Social Network Graph Example

View source code

Overview

This example demonstrates how to use ArcadeDB as a graph database to model and query social networks. It showcases the power of graph databases for representing and traversing complex relationships between entities.

What You'll Learn:

  • Creating vertex and edge types (schema definition)
  • Modeling entities (Person) and relationships (FRIEND_OF) with properties
  • NULL value handling for optional vertex properties (email, phone, reputation)
  • Graph traversal patterns (friends, friends-of-friends, mutual connections)
  • Comparing SQL MATCH vs OpenCypher query languages
  • Performance characteristics of each query language
  • Variable-length path queries (*1..3 syntax in OpenCypher)
  • Working with relationship properties and bidirectional edges
  • Filtering by NULL values (finding people without email/phone)
  • Proper transaction handling and property access patterns
  • Real-world graph database implementation techniques

⚡ SQL MATCH vs OpenCypher

This example compares SQL MATCH and OpenCypher for expressing the same graph traversals.

Guidance

  • SQL MATCH is a good choice for SQL developers and reporting-style queries.
  • OpenCypher is expressive for path-based traversals and graph patterns.
  • Choose the language that best matches your team's familiarity and your query style.

Real-World Use Case

Social networks are perfect examples of graph data structures where:

  • Entities (people, companies, places) become vertices
  • Relationships (friendships, follows, likes) become edges
  • Properties store additional information about both entities and relationships
  • Graph queries efficiently find patterns like "friends of friends" or "mutual connections"

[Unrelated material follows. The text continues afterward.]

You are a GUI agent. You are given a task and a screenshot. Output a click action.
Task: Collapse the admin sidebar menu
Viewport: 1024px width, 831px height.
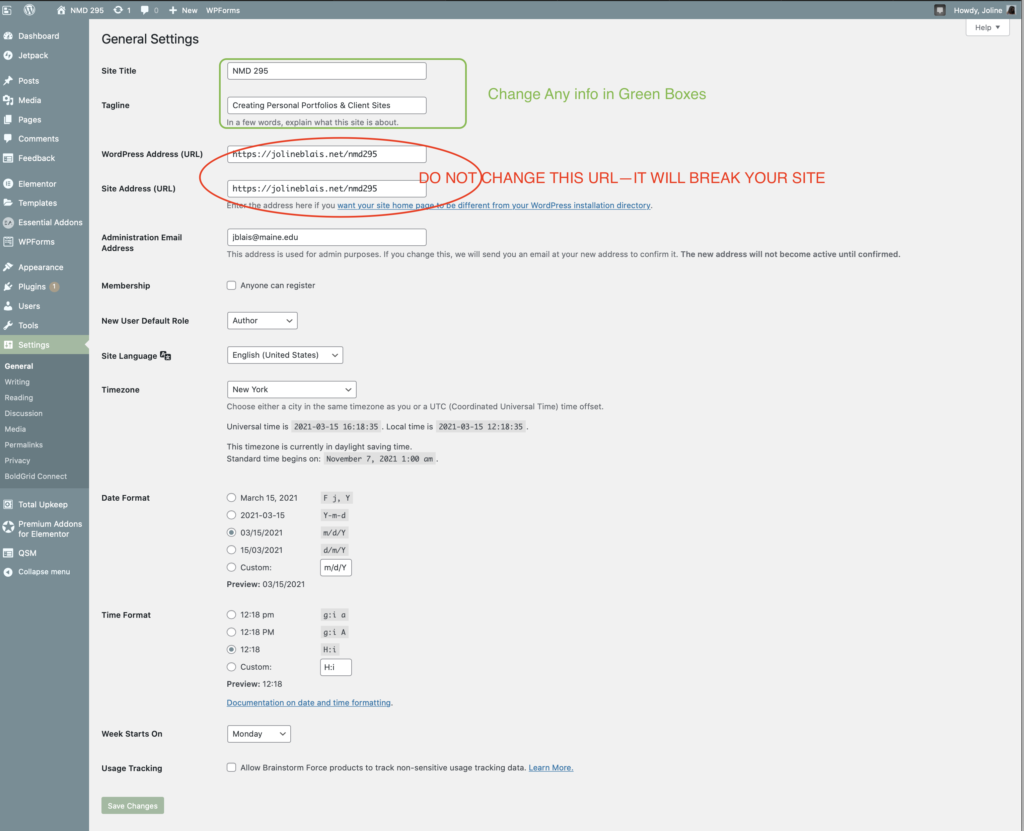[43, 572]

This pattern applies to many domains:

  • Social media platforms
  • Professional networks (LinkedIn-style)
  • Recommendation systems
  • Fraud detection networks
  • Knowledge graphs

Key Graph Concepts

Vertices (Nodes)

Represent entities in your domain:

with db.transaction():
    db.command(
        "sql",
        "INSERT INTO Person SET name = 'Alice Johnson', age = 28, city = 'New York'",
    )

Edges (Relationships)

Connect vertices with optional properties:

# Bidirectional friendship with relationship metadata
with db.transaction():
    db.command(
        "sql",
        """
        CREATE EDGE FRIEND_OF
        FROM (SELECT FROM Person WHERE name = 'Alice Johnson')
        TO (SELECT FROM Person WHERE name = 'Bob Smith')
        SET since = '2020-05-15', closeness = 'close'
        """,
    )

Schema Definition

Define types and properties upfront for consistency:

import arcadedb_embedded as arcadedb

with arcadedb.create_database("./social_network_db") as db:
    # Create vertex type with properties (schema ops are auto-transactional)
    db.command("sql", "CREATE VERTEX TYPE Person")
    db.command("sql", "CREATE PROPERTY Person.name STRING")
    db.command("sql", "CREATE PROPERTY Person.age INTEGER")
    db.command("sql", "CREATE PROPERTY Person.city STRING")
    db.command("sql", "CREATE PROPERTY Person.joined_date DATE")
    db.command("sql", "CREATE PROPERTY Person.email STRING")      # Optional (can be NULL)
    db.command("sql", "CREATE PROPERTY Person.phone STRING")      # Optional (can be NULL)
    db.command("sql", "CREATE PROPERTY Person.verified BOOLEAN")
    db.command("sql", "CREATE PROPERTY Person.reputation FLOAT")  # Optional (can be NULL)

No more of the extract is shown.